“An Assessment of the Conventional Global Warming Narrative”

Richard Lindzen:

The Earth’s climate has, indeed, undergone major variations, but these offer no evidence of a causal role for CO₂. For the glaciation cycles of the past 700 thousand years, the proxy data from the Vostok ice cores shows that cooling precedes decreases in CO₂ despite the very coarse temporal resolution (Jouzel et al.,1987, Gore, 2006). Higher temporal resolution is needed to show that warming preceded the increase in CO₂ as well (Caillon et al, 2003). For earlier variations, there is no suggestion of any correlation with carbon dioxide at all, as shown in Figure 9a, a commonly presented reconstruction of CO₂ levels and ‘temperature’ for the past 600 million years or so.

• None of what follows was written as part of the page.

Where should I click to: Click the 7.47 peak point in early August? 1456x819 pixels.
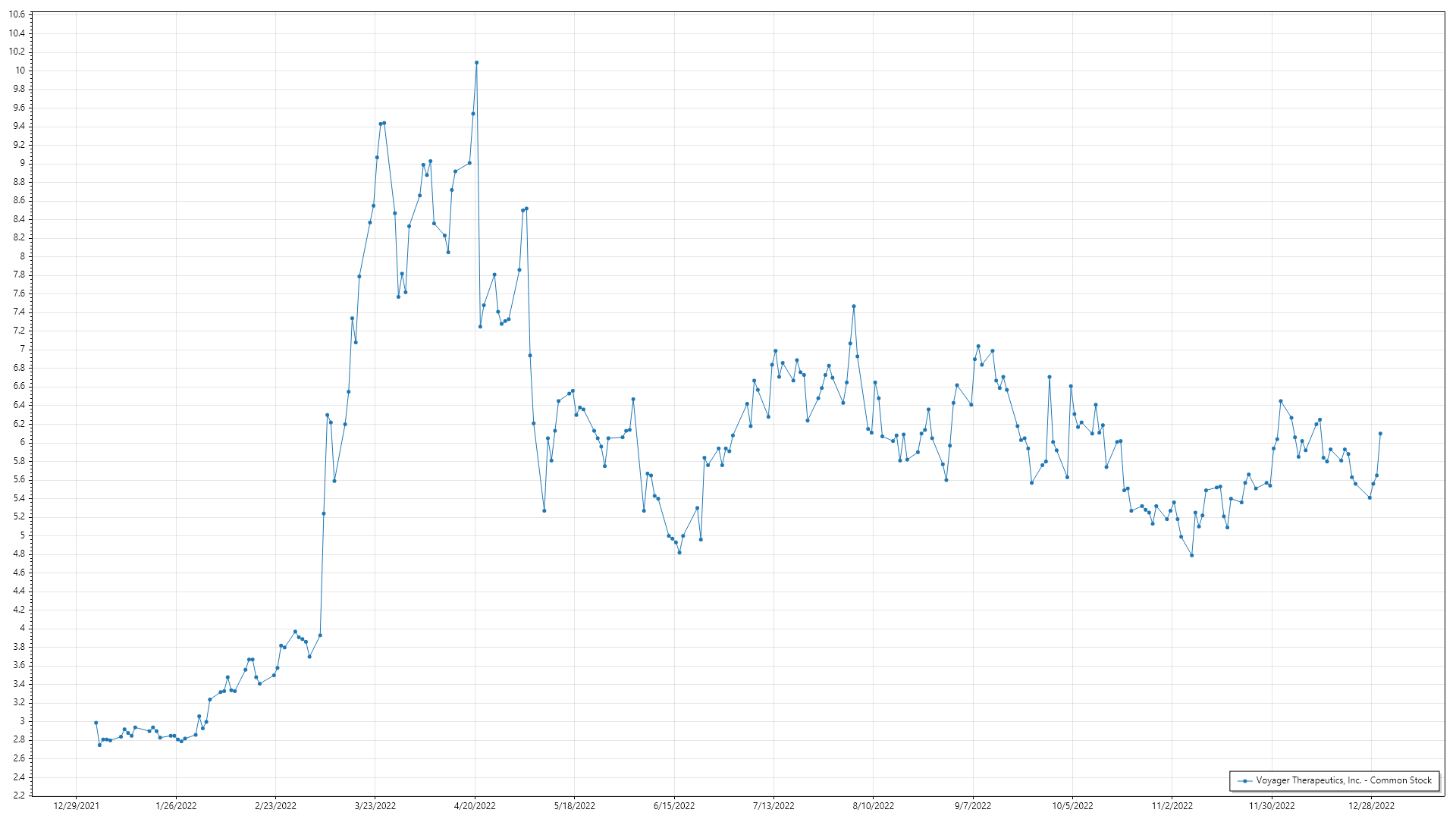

This all leaves us with a quasi-religious movement predicated on an absurd ‘scientific’ narrative. The policies invoked on behalf of this movement have led to the US hobbling its energy system (a process that has played a prominent role in causing current inflation), while lifting sanctions for Russia’s Nordstream 2 pipeline, which was designed to bypass the existing pipeline through the Ukraine used to supply Germany. It has caused much of the European Union to ban exploitation of shale gas and other sources of fossil fuel, thus leaving it with much higher energy costs, increased energy poverty, and dependence on Russia, thus markedly reducing its ability to oppose Mr Putin’s aggressions. … 

Unless we wake up to the absurdity of the motivating narrative, this is likely only to be the beginning of the disasters that will follow from the current irrational demonization of CO₂. Changing course will be far from a simple task. As President Eisenhower noted in his farewell address in 1961: The prospect of domination of the nation’s scholars by Federal employment, project allocations, and the power of money is ever present and is gravely to be regarded. Yet, in holding scientific research and discovery in respect, as we should, we must also be alert to the equal and opposite danger that public policy could itself become the captive of a scientific-technological elite.